Mikheil Javakhishvili: კვაჭი კვაჭანტირაძე (Kvachi)


The latest addition to my website is Mikheil Javakhishvili‘s კვაჭი კვაჭანტირაძე (Kvachi). This is a book I have long been wanting to read, even since I read about it in Donald Rayfield’s essential The Literature of Georgia. We must be grateful to Dalkey Archive Press for publishing it (in a translation by Rayfield) in English, in their excellent Georgian literature series, which has revealed already several first class novels. This one tells the story of a loveable but thoroughly scurrilous rogue. His birth is auspicious – the obligatory thunderstorm – and he is precocious. His first activities consist of sleeping with women and charging them, starting with his (married) landlady but he soon gravitates to more sophisticated scams. He builds up a gang, which helps and accompanies him, and they are happy to rob poor widows and rich men alike.

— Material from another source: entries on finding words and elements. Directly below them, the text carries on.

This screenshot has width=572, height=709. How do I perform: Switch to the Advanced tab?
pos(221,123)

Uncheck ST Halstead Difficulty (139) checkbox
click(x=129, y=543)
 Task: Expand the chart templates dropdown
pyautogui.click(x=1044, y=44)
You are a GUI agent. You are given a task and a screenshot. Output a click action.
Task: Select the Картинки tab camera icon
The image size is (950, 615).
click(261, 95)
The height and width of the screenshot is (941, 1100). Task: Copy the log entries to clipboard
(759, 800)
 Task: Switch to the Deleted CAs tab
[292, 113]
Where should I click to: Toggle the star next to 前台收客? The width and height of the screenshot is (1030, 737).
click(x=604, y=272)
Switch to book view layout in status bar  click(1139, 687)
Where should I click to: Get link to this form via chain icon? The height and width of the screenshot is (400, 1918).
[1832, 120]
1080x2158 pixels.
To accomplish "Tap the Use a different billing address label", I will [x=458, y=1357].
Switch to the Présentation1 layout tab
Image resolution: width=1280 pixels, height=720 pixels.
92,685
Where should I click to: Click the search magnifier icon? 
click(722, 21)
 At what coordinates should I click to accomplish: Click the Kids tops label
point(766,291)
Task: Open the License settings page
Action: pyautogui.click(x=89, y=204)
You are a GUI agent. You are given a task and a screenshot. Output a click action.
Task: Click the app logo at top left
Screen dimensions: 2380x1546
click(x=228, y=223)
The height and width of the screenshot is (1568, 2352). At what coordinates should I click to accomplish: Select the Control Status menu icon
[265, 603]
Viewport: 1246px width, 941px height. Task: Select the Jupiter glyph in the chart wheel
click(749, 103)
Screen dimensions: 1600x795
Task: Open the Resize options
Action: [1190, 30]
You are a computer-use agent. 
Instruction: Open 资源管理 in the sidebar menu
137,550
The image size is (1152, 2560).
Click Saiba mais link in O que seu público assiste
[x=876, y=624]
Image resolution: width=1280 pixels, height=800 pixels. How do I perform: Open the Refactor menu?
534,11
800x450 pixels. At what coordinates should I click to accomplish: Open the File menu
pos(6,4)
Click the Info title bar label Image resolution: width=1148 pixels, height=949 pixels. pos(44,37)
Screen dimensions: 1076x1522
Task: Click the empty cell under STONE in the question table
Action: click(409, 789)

They move away from Kutaisi to Tbilisi, then to Odessa and onto St Petersburg, where our hero becomes friendly with Rasputin and, thus, with the Tsar. This, naturally, gives him access to a whole range of sophisticated scams. The gang moves on to the rest of Europe – Warsaw, Vienna, Paris and London – before returning to Russia to mastermind the murder of Rasputin and both the February and October Russian revolutions. He is imprisoned numerous times but manages to escape, he is almost killed on many occasions but escapes. He falls in love with far too many women (his major weakness) and makes and loses fortunes with monotonous regularity but we cannot help liking him. It is a wonderful book and long overdue in English.